23      However, the contested measure can be identified by implication from the statements and from the whole argument set out in the application (see, to that effect, order in Case C‑388/93 PIA HiFi v Commission [1994] ECR I‑387, paragraph 10). It has also been held that an application formally brought against a decision which is part of a group of decisions forming a whole could be regarded as directed also, so far as necessary, against the others (see, to that effect, Joined Cases 25/65 and 26/65 Simet and Feram v High Authority [1967] ECR 33, at page 43).

24      In this case, it appears from Articles 4 and 5 of Decision 2008/969/EC, first, that, in the EWS, the distinction made between the request for activation of a warning and its activation is of a purely administrative nature and is intended to centralise and standardise the technical management of that system and, secondly, that, in this system, requests for activation of a warning are followed by real warnings without any examination in substance being carried out.

25      Although the management tasks of EWS, such as the registration, modification or the termination of warnings in the EWS, are allocated to a single service within the Commission, namely the accounting officer, or his subordinate staff, Decision 2008/969/EC provides that the conditions giving rise to such measures are to be observed and analysed within the various services of the Commission (the authorising officer responsible, the Director General or a director of OLAF or of the internal audit service), which are required to communicate their conclusions regarding the necessity of a measure to the accounting officer, who is required to implement the requested measure. It follows that, from the point of view of an entity registered in the system, the request for activation of a warning and the actual warning constitute a group of decisions forming a whole.

26      In addition, in the plea of inadmissibility, the Commission starts from the premise that it is the decisions to activate W1a and W1b warnings which are challenged and which form the subject-matter of the dispute, despite the formal claims of the applicant regarding the requests of OLAF to register it in the EWS. In this plea, the Commission is only putting forward arguments with the aim of proving that those decisions do not constitute measures which can be challenged. It follows that the Commission was not mistaken about the intention of the applicant to request the annulment of the decisions to activate these warnings and that its rights of defence will not be prejudiced by the fact that those decisions also form the subject-matter of the dispute.

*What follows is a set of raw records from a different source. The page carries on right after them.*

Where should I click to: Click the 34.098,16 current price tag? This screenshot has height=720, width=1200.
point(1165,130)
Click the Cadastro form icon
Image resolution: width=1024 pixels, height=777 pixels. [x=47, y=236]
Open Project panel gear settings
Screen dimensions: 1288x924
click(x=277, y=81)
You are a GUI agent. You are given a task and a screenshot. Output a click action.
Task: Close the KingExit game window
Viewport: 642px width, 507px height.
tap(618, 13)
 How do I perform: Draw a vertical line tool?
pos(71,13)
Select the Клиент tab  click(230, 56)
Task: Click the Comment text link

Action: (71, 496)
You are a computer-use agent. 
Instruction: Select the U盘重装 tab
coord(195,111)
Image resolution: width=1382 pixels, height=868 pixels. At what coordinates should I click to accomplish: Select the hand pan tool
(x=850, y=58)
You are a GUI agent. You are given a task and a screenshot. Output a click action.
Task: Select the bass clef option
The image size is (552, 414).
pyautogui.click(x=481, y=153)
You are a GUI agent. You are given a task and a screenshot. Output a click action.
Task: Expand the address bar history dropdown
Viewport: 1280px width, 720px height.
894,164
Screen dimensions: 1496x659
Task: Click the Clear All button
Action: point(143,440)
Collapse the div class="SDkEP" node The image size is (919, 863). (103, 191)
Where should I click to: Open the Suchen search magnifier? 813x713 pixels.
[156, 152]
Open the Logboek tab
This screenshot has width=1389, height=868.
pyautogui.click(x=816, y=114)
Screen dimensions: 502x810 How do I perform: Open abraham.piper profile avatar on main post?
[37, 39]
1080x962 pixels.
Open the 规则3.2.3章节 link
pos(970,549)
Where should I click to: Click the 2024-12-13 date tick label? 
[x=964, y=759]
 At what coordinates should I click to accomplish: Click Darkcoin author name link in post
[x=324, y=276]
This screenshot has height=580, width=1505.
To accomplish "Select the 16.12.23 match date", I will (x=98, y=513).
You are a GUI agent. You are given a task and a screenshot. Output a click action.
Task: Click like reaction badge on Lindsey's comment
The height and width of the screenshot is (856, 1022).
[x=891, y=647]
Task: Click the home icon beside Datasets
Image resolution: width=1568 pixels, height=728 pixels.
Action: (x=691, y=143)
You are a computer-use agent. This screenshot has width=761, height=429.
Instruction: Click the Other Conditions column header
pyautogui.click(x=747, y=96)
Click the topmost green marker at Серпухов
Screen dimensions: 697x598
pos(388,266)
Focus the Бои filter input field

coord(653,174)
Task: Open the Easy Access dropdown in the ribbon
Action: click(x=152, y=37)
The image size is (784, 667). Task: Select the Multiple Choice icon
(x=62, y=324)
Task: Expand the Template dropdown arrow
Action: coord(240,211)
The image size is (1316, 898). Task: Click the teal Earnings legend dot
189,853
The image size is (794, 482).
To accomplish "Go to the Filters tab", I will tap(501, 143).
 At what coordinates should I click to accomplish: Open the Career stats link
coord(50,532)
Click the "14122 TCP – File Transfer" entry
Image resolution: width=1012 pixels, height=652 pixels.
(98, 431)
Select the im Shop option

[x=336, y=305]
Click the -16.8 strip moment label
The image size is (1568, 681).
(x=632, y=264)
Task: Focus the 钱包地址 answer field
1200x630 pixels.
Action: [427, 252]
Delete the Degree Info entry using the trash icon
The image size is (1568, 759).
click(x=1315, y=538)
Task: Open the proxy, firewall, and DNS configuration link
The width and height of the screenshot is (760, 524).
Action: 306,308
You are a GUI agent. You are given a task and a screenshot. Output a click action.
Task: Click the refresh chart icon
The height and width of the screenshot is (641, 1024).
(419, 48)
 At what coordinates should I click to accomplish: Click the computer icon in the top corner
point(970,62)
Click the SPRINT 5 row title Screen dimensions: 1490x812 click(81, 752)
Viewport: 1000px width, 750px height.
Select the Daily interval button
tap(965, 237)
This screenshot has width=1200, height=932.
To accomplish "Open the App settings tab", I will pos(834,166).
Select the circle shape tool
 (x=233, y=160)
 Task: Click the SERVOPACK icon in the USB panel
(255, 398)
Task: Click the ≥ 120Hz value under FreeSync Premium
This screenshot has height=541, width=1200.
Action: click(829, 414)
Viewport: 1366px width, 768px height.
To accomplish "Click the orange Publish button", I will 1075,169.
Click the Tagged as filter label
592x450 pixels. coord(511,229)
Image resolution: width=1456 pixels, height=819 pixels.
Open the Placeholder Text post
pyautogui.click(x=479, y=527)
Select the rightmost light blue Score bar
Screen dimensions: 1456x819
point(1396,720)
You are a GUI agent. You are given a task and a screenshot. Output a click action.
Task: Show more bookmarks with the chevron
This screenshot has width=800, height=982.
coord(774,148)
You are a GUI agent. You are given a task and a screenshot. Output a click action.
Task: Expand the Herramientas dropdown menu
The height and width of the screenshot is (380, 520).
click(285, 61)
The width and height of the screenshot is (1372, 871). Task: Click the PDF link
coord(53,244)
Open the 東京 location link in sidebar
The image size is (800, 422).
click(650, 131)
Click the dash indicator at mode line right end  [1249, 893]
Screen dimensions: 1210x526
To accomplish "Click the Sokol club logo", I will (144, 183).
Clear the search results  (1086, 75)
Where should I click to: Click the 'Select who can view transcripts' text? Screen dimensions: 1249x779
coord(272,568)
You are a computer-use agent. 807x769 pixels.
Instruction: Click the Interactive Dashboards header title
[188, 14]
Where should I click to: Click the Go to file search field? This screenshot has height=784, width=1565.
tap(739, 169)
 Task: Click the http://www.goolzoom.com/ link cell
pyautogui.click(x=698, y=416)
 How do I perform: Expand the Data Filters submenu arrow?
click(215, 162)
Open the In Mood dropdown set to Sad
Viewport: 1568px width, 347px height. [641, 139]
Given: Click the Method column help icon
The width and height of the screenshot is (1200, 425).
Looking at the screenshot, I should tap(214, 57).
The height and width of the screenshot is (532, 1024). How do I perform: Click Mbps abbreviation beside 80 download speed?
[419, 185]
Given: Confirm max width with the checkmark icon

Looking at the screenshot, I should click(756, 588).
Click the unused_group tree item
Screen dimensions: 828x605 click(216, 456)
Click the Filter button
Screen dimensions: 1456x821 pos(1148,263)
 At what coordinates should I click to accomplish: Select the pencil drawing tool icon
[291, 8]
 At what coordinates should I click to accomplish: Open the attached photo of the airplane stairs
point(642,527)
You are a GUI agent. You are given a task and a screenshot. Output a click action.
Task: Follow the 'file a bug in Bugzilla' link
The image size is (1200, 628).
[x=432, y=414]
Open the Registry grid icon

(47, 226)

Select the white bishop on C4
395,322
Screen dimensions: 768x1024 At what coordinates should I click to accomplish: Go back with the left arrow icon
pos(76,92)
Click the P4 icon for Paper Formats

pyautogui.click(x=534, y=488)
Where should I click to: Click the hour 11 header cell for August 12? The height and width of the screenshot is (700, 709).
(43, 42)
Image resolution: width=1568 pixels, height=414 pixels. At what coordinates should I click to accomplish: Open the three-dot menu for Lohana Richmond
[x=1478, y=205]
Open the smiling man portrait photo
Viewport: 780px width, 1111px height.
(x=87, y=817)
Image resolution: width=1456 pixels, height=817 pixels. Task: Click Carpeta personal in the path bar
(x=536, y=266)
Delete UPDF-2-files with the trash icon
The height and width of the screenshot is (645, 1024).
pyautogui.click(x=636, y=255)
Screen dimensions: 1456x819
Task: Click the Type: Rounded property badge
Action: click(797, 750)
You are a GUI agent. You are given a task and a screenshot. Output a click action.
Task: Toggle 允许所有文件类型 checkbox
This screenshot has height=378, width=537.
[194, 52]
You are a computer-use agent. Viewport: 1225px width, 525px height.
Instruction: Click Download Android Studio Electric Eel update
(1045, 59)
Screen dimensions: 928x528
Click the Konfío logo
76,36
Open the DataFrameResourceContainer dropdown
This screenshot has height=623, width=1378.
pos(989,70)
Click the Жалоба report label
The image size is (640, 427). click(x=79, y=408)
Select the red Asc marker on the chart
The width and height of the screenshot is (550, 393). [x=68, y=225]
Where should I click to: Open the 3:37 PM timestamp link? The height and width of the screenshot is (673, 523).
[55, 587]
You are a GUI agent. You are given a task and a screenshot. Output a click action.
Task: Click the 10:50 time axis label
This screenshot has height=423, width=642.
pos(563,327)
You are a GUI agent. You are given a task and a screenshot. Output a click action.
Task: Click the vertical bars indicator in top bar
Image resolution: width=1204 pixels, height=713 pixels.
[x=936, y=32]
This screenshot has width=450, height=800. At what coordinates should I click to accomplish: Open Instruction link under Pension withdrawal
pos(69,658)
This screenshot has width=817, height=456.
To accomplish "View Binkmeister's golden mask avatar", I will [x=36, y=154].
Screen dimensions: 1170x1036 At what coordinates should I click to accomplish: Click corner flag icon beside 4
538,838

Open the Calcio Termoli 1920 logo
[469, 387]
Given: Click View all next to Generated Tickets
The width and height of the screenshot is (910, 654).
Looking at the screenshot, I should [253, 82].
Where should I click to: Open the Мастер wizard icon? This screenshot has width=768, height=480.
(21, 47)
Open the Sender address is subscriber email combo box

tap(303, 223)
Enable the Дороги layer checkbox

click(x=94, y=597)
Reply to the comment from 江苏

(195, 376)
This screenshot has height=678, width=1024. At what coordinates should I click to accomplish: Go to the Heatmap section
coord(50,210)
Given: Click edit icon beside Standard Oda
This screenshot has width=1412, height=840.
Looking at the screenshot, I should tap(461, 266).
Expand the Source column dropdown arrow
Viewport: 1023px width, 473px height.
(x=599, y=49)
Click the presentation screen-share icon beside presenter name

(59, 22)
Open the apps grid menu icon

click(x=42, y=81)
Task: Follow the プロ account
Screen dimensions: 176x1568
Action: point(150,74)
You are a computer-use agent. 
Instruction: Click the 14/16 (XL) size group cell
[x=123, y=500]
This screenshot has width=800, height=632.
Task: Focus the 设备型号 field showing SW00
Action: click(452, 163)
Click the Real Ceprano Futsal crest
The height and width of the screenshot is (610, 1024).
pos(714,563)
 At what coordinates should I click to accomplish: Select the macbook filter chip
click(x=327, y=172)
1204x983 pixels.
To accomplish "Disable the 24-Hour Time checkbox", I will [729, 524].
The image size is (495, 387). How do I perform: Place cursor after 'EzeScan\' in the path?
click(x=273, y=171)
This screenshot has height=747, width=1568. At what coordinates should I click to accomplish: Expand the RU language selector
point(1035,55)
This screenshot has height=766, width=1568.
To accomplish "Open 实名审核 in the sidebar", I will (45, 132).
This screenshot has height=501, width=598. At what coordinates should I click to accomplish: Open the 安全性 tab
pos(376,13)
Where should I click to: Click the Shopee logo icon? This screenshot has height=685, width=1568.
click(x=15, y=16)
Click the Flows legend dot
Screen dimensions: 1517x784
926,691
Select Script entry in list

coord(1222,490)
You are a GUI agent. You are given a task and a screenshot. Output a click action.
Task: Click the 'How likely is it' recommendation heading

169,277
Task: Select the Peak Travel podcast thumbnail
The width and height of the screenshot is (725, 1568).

27      Therefore, having regard to the case-law cited in paragraphs 22 and 23 above and taking account of the particular facts giving rise to the present dispute, it must be held that the action formally directed against the decisions of OLAF of 26 February and 19 May 2009 which requested the registration of the applicant in the EWS must be regarded as directed also, so far as necessary, against the decisions to activate W1a and W1b warnings (‘the contested measures’).

 The plea of admissibility

 Arguments of the parties

28      The applicant contended, both in the application initiating proceedings and in its observations on the plea of admissibility, that the contested measures had binding legal effects and damaged its interests by altering its position in fact and in law.

29      The applicant claims first of all that the contested measures considerably delayed the signing of the contract. That gave rise to extra costs for it, since it had been obliged to modify the schedule for the performance of the contract and have recourse to a contract for a loan in order to deal with the constraints imposed by the non-transfer of the advance payment promised by the Commission. It also claims to have started to provide its services from 1 January 2009, which was provided for in the negotiations and approved by the Commission, and, as a consequence, to have borne obligations of a financial nature.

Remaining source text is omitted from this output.